Value Research attributes the fund’s outperformance to portfolio positioning.
The research firm notes that Helios Flexi Cap maintains a larger tilt towards mid- and small-cap equities than most flexi-cap competitors. While the average fund in the category allocates around 60% to large caps, Helios keeps that exposure closer to 50%, with the balance invested in mid and small companies.
Value Research points out that this positioning helped the fund during a period when mid caps delivered relatively stronger gains.
The analysis also highlights the fund’s low cash levels of about 0.7%, which reduced drag relative to peers that maintain higher liquidity buffers.

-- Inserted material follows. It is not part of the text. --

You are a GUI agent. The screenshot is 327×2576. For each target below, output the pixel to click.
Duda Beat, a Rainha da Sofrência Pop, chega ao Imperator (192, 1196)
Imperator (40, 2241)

Value Research further observes that the portfolio includes several differentiated, high-conviction stocks not commonly held by rival funds. More than half of the portfolio comprises stocks retained consistently for over a year, and 33 of the fund’s 67 holdings remained unchanged over the last 12 months, indicating a low-turnover strategy.
Despite the strong numbers, experts stress that the fund remains too new for a definitive assessment. Mutual funds typically require at least three years of performance history to evaluate stability across market conditions.
Experts also caution that the fund’s higher mid- and small-cap exposure increases volatility, and notes that past returns should not be seen as indicative of future outcomes.